- **EXTRACT PROVIDED**
Heidi T. answered • 6d

MA in Mathematics, PhD in Physics with 7+ years teaching experience

Hi Nelson, I used both methods and got an initial velocity of 24.5 m/s (at the ground)

However, there are a couple of things in your first attempt - using the top of the building as the origin, which is actually a valid method (though I think more complicated) - the way you have described it, that might have resulted in an incorrect value.

First, the rock did not reach the top of the building at 1 second, but at 1.5 seconds. That could have been the problem. and if you failed to use the time from the top of the building to max height and instead used the total time, you would also get an incorrect value.

- **PROBLEMS**
a) List every quantity with a unit that appears in the forum reply about the rock's initial velocity, starting from the greeting to Nelson.
b) Carry on writing the forum reply about the rock's initial velocity, starting after its final sentence.

- **DATA EXCERPT**
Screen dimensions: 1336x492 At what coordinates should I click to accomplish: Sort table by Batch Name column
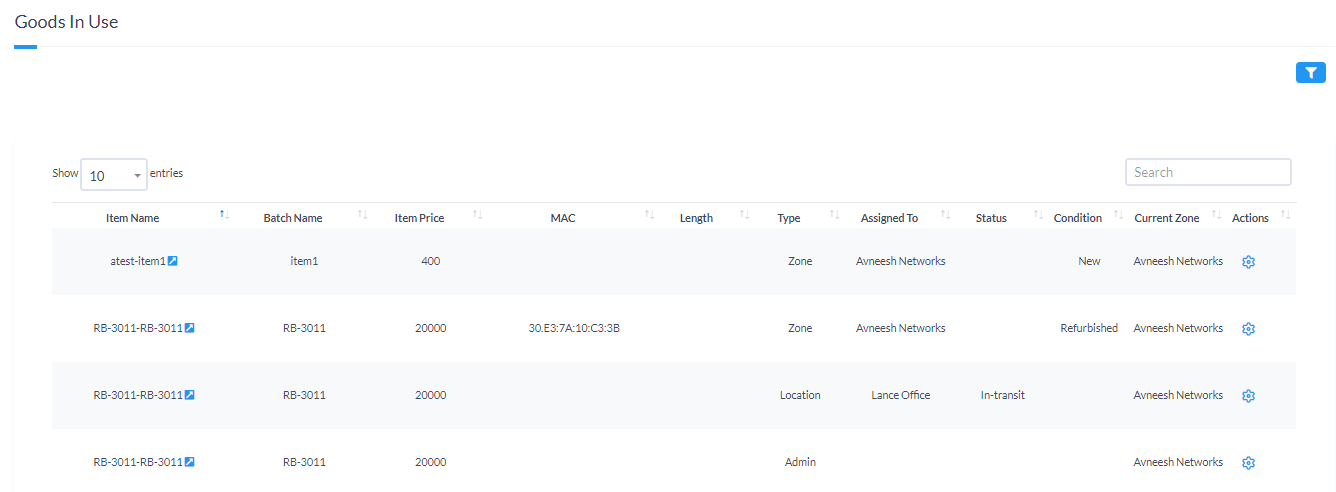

- **PER-TASK ANSWERS**
a)
- 24.5 m/s
- 1 second
- 1.5 seconds

b)
Here is the math for your "initial" try: v = vb + a t

setting v = 0 (top of building) and vb = the unknown, a = -9.8 m/s^2, and t = 1.0 s (given in your problem - time from top of building to max height)

0 = vb - (9.8 m/s^2)(1.0 m) --> vb = (9.8 m/s^2)(1.0 s) = 9.8 m/s

Now using vb to find v0: vb = v0 + a t

where vb = 9.8 m/s, v0 = unknown, a = -9.8 m/s^2, and t = 1.5 s (the time from ground to top of building, given in problem)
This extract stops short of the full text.